Monday, September 29, 2014

Remembering a Classic That Demolished a Myth: Revisiting Standard Oil and "Predatory Pricing"

Lawrence Reed on the myth of Standard Oil and "Predatory Pricing":
Forty-three years ago, an article was published that thoroughly demolished one of the most enduring myths of American economic history. The only sad thing about it is that some people blithely and irresponsibly ignore the message and continue to propagate the myth.

The article was entitled "Predatory Price Cutting: The Standard Oil (N.J.) Case" by Professor John S. McGee and it appeared in the October 1958 issue of The Journal of Law & Economics. It was the first time anyone bothered to scrutinize the record to see if a famous charge against a major American company actually had any validity to it.

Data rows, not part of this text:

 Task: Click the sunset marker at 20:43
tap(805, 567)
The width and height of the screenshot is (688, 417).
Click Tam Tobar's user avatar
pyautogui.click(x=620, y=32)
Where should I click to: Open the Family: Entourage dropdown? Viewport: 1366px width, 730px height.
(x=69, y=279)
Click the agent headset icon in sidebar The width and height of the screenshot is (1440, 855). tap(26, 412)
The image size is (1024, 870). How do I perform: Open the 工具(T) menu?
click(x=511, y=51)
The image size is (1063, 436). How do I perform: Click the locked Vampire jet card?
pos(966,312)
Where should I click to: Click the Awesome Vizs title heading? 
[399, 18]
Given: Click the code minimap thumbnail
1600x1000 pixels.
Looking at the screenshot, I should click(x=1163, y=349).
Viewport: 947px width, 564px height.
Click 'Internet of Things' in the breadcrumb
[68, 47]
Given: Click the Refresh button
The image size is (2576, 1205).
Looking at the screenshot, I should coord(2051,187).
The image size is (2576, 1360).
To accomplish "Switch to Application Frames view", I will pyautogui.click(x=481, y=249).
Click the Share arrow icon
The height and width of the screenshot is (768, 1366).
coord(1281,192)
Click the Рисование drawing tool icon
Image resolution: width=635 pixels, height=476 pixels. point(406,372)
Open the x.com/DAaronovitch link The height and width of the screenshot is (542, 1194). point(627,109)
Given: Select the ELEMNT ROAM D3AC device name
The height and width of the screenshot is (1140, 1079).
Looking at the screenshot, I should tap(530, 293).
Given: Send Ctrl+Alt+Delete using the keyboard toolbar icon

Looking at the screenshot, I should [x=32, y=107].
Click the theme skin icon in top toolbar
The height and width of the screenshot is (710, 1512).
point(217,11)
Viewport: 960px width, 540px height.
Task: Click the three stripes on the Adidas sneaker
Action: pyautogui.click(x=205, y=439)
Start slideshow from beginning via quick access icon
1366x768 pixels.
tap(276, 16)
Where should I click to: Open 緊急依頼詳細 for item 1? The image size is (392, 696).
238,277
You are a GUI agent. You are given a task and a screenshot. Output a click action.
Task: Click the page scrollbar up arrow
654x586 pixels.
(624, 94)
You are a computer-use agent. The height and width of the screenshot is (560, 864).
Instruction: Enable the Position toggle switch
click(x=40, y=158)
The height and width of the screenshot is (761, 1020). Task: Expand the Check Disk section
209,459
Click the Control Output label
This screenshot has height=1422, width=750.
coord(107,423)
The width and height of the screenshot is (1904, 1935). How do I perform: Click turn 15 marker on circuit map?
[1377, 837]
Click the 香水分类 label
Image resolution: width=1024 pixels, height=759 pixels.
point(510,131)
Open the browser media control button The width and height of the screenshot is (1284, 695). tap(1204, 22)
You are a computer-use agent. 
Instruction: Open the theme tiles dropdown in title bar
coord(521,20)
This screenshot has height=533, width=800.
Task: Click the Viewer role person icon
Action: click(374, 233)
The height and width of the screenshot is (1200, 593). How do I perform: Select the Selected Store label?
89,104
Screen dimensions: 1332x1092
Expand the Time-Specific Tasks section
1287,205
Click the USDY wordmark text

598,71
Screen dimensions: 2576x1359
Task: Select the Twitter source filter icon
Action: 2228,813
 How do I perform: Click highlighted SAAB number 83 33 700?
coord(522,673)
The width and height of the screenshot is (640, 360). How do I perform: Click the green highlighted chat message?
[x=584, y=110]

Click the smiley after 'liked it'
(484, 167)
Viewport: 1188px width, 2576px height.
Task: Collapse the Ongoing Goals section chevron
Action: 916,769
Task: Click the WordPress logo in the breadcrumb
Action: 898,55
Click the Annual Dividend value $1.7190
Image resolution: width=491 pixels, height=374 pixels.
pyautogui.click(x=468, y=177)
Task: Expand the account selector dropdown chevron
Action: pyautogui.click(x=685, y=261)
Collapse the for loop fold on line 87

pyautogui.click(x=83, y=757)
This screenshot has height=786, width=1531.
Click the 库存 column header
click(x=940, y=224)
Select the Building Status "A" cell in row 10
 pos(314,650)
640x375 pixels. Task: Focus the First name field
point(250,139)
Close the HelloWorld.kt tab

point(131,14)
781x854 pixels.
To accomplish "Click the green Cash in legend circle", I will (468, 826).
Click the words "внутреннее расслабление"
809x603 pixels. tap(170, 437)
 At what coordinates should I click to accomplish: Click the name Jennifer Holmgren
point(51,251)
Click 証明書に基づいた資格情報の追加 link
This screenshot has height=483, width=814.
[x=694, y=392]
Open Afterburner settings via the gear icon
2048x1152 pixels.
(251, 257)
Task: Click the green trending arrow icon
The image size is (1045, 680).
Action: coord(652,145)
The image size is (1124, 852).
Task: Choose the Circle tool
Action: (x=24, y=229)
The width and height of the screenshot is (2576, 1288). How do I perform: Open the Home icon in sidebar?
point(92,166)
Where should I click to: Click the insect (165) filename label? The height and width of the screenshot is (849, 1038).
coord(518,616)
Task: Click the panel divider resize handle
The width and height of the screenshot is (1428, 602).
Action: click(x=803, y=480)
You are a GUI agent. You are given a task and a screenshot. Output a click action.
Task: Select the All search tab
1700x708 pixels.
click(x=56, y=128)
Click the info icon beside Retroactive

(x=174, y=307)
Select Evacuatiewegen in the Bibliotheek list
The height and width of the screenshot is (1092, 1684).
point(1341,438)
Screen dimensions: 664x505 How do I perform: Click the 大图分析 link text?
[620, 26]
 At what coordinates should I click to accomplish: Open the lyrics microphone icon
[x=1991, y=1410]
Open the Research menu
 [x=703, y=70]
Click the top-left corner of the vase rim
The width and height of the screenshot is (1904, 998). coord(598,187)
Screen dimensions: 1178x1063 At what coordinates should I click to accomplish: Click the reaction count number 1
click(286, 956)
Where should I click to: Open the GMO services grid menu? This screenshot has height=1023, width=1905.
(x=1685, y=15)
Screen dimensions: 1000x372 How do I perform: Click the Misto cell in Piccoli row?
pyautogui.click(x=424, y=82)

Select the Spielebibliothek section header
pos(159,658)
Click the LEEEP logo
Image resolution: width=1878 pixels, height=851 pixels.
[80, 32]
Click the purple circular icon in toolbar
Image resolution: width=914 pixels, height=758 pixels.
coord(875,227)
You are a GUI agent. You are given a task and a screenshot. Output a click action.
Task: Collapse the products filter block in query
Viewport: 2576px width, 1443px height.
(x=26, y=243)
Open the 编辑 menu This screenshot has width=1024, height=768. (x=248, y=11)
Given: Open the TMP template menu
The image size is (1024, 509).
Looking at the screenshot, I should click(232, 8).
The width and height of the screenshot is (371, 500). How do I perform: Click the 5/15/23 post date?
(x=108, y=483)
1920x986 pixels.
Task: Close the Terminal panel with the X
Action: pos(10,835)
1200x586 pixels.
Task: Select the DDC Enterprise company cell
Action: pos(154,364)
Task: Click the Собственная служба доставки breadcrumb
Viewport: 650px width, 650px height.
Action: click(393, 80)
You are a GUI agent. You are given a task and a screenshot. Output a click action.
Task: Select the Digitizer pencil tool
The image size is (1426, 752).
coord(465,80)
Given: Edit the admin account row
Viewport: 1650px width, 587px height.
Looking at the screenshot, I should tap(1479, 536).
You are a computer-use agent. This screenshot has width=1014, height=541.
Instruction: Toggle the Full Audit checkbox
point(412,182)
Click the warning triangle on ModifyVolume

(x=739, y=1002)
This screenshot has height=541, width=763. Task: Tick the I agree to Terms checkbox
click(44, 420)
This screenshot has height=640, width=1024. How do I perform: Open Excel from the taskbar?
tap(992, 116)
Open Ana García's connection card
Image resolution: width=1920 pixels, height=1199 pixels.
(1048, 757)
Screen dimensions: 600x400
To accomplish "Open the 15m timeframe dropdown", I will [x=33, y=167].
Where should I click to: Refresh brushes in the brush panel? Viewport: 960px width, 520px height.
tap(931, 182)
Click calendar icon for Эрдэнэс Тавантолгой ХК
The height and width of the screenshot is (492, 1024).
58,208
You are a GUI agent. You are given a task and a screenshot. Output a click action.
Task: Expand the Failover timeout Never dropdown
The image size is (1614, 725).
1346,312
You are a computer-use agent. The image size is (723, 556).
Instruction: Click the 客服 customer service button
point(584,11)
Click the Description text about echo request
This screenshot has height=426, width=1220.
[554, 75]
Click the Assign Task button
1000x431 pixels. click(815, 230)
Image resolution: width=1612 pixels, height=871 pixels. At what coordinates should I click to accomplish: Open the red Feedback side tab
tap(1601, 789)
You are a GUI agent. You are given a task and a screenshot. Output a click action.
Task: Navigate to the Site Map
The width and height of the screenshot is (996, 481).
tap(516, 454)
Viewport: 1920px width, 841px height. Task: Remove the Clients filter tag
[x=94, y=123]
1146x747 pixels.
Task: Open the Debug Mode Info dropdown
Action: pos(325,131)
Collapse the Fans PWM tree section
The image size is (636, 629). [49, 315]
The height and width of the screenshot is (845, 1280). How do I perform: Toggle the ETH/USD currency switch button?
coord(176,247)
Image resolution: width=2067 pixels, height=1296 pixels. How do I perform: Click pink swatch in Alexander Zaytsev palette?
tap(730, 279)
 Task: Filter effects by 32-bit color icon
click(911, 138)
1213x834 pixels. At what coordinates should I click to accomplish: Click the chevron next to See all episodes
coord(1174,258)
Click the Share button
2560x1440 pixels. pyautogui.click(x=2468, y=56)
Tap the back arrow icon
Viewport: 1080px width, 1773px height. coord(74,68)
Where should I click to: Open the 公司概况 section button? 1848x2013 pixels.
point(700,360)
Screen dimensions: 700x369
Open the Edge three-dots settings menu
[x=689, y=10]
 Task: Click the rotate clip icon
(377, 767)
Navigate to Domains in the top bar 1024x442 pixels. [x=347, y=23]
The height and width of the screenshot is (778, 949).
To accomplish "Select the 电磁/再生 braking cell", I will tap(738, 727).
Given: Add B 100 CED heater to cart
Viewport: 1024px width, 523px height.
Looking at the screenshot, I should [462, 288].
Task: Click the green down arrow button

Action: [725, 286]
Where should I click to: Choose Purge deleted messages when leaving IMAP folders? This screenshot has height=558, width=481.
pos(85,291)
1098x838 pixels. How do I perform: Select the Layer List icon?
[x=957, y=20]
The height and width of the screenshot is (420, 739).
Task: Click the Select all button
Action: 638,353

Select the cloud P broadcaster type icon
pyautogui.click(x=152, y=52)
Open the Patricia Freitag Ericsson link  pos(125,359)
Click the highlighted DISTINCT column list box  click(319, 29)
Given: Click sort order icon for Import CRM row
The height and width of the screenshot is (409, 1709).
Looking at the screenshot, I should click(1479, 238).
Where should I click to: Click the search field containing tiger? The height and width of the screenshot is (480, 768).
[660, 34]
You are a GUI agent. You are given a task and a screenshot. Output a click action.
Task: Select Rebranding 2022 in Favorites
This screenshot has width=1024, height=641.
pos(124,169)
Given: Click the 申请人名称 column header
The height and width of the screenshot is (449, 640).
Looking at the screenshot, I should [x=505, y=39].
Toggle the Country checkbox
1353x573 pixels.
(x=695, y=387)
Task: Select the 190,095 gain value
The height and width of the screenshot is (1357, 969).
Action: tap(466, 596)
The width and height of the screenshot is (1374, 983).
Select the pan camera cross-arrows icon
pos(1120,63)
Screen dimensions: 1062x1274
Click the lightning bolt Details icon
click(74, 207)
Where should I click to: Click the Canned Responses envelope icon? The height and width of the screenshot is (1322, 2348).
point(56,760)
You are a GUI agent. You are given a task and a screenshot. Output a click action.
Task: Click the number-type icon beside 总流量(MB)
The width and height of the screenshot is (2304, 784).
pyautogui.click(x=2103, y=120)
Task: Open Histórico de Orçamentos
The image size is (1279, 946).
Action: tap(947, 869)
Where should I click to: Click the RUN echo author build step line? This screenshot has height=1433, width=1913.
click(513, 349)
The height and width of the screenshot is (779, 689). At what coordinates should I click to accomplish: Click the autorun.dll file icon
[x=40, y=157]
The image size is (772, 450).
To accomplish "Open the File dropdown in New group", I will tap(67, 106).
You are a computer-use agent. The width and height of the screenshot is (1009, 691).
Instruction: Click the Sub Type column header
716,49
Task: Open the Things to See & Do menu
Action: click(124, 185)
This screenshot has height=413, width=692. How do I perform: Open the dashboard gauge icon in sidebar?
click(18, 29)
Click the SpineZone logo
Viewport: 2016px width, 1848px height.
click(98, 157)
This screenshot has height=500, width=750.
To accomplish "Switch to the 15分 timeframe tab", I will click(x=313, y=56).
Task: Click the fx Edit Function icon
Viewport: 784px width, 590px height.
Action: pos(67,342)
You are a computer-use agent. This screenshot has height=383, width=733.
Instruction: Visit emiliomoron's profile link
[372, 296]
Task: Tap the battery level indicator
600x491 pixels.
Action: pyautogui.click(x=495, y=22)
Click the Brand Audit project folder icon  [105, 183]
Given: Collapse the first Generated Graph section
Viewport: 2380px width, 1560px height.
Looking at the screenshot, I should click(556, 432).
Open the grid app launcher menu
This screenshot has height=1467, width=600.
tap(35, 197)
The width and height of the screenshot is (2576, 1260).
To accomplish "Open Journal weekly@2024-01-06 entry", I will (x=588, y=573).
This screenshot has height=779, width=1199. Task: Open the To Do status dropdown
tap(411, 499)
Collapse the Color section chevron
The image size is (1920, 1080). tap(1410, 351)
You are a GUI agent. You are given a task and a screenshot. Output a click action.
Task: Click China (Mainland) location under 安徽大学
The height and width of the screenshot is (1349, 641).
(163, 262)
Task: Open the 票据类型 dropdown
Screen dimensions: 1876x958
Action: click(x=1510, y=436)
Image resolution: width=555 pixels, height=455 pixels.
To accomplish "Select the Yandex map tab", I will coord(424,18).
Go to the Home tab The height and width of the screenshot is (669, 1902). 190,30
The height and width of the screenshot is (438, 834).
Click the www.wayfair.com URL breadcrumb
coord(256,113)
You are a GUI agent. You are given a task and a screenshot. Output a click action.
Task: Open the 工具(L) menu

Predatory price cutting is, in theory, the practice of underselling rivals for the purpose of driving them out of business and then raising prices to exploit a market devoid of competition. The typical history text reports that John D. Rockefeller's Standard Oil Company used it often and successfully. The charge, in McGee's words, maintains that "Standard struck down its competitors, in one market at a time, until it enjoyed a monopoly position everywhere. Similarly, it preserved its monopoly by cutting prices selectively wherever competitors dared enter." It was an allegation that McGee himself believed to be true, until he did the homework that others never got around to doing. By painstakingly examining the facts and employing piercing economic logic, McGee stripped the charge of any historical basis or intellectual substance, concluding that it was "logically deficient" and possessing "little or no evidence to support it.